*WHAT TO WORK ON*: The response must contain every line below in which "Privacy" appears.

*RECORDS FOR THIS EXERCISE*:
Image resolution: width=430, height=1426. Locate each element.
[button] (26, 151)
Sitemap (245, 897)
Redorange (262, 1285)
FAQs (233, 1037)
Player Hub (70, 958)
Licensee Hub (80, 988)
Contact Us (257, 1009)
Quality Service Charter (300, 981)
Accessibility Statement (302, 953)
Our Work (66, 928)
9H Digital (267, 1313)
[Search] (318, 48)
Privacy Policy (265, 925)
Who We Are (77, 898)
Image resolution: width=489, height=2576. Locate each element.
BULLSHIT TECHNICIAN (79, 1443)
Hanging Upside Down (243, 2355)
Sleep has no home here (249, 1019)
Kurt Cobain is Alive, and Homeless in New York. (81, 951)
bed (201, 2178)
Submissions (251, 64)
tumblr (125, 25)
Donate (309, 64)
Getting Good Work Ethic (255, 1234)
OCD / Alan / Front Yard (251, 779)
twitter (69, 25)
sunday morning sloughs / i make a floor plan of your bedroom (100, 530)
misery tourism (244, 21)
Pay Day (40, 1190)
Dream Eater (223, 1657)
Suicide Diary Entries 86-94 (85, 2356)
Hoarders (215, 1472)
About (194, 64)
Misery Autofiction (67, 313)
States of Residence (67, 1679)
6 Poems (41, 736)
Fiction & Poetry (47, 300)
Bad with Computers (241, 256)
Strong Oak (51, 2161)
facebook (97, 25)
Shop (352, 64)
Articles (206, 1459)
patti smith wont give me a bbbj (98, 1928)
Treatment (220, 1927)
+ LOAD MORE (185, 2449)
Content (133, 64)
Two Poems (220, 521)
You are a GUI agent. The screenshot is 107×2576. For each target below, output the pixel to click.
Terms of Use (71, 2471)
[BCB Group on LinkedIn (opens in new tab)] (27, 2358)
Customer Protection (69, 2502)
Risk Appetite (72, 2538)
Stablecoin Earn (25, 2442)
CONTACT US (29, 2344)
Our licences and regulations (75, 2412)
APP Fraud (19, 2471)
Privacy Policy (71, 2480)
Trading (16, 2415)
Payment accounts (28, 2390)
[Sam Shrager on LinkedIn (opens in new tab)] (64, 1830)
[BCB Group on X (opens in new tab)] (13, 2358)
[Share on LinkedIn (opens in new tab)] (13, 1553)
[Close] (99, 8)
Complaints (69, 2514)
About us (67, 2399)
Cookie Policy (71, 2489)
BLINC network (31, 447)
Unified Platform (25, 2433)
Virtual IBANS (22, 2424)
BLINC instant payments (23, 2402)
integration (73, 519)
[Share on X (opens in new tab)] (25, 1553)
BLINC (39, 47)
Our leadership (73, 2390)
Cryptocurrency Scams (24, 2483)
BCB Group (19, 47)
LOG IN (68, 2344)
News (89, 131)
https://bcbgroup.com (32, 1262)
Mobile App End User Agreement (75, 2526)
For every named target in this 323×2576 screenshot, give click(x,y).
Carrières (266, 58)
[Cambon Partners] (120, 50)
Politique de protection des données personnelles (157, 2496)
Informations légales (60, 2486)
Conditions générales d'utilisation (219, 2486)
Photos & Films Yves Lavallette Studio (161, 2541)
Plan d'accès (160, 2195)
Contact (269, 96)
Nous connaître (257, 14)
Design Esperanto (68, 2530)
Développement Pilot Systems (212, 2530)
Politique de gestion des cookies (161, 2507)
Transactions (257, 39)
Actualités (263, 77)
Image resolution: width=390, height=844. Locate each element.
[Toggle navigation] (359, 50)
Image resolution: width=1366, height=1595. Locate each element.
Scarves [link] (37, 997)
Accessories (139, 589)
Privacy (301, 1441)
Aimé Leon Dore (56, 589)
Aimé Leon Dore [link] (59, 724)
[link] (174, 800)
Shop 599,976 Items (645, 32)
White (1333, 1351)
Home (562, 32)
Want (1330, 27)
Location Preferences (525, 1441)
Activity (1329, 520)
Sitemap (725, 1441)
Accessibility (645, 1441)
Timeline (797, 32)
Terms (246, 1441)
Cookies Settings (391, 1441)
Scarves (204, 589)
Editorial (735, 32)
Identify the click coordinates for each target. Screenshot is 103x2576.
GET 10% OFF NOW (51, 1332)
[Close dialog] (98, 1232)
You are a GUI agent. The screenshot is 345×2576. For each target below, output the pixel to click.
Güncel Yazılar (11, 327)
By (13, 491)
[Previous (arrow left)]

*EXERCISE OUTPUT*:
Privacy Policy (265, 925)
Privacy Policy (71, 2480)
Privacy (301, 1441)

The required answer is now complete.